▶ [Records supplied]

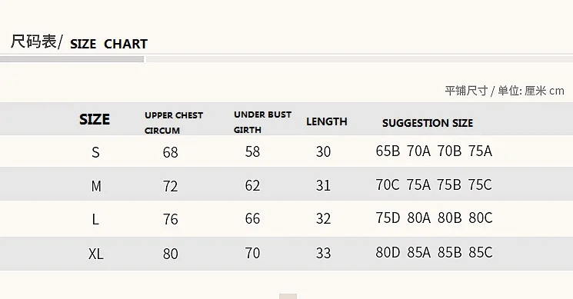The height and width of the screenshot is (299, 573).
Task: Click the unit note reading cm
Action: pos(557,91)
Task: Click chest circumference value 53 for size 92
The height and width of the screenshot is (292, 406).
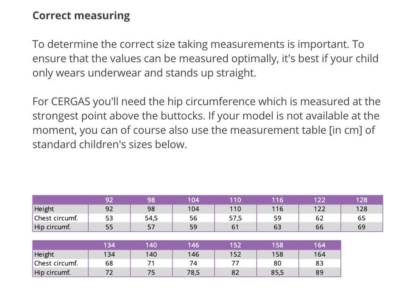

▶ [Assignment] Using the listing above, set down exactly each line from the one containing "Task: Click chest" through the final line, and leave out pictures.

▶ [Exercise answer]
Task: Click chest circumference value 53 for size 92
The height and width of the screenshot is (292, 406).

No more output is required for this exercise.